Over the years the group and group format has grown and changed. The use of group conscience meetings has saved us more than once. We have had members break out in fights; the group conscience meeting centers us again and reminds us of our primary purpose. Someone has an idea to change the format of the meeting – keep it to an hour, add readings, remove readings, change from step / open topic to step/topic/my story, incorporate traditions either as a separate week or include it the week we do the step. I was initially very resistant to these changes thinking what had worked when we restarted was what always had to be done or the meeting would fail. Many of these changes have taken place in response to the current needs of the meeting.

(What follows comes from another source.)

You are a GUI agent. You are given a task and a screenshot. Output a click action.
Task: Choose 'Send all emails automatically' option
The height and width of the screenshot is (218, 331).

When the “my story” topic was added to the rotation I have to admit to some skepticism again. Initially, when you told your story you had a whole hour to tell it and it was not followed by a meeting of any time. This was phenomenal; it was a wonderful way to get to know the group members better. By this time the meeting was very large, breaking into 4 or 5 groups each week so you could easily not be in a meeting with someone for several weeks. When people told their stories they put their heart and soul into it.  I missed the meeting for 3 years in the 1990’s and when I came back, “How it works” had been replaced with a reading from “A Woman’s way to the 12 steps”. Many of the group members had come out of certain woman’s treatment center and had made some changes to reflect what they liked from treatment. There was a saying they would use after the Lord’s Prayer at the end of the meeting “We are worthwhile women and deserve to be loved.” This was the inspiration for the meeting name change from Dakota Alano 6 pm Women’s meeting to Wednesday night Worthwhile Woman meeting. We got this changed officially with Intergroup. Eventually, through group conscience meetings we got the “Woman’s way through the 12 steps” replaced with readings from the big book and eventually “How it works”.

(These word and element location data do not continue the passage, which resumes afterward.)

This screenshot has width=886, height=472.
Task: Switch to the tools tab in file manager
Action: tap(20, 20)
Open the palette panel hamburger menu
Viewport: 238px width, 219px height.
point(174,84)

Another big issue over the years was smoking in the meeting. This has since been resolved for good by the ban of smoking in the whole house. We would allow smoking during the beginning of the meeting at one end of the table, or not at all (you had to wait for small group); sometimes no smoking but a smoke break before the small group. This seems impossible these days but people were very passionate on both sides of the subject and this topic alone made for some very passionate group conscience meetings.


Initially, we did not have group conscience meetings on a regular basis. Only when a crisis occurred would we have a group conscience meeting. Over time we learned this was not the best way to do things; everything was too intense and it was hard to be objective during the group conscience meeting. Then, we would try to have monthly or quarterly group conscience meetings and that didn’t seem to work very well either as people came thinking there had to be a problem; looking for problems where none existed. We have now settled into a monthly business/group conscience meeting. At this meeting we go over finances and if a squad leader, etc. needs to be replaced we will discuss it here and vote at the regular meeting. This works better because if an issue comes up we can discuss it right away but we are not looking for problems where none exist.


The meeting now represents the people who are currently a part of it and I think that is a beautiful thing. It has been with a lot of love, respect and following the principles and traditions of the program that this meeting continues to grow to reflect its members and represent Dakota Alano in a positive way to our visitors.


By the way, we have had men attend our meeting over the years as we follow the 3rd tradition “The only requirement for membership is a desire to stop drinking”.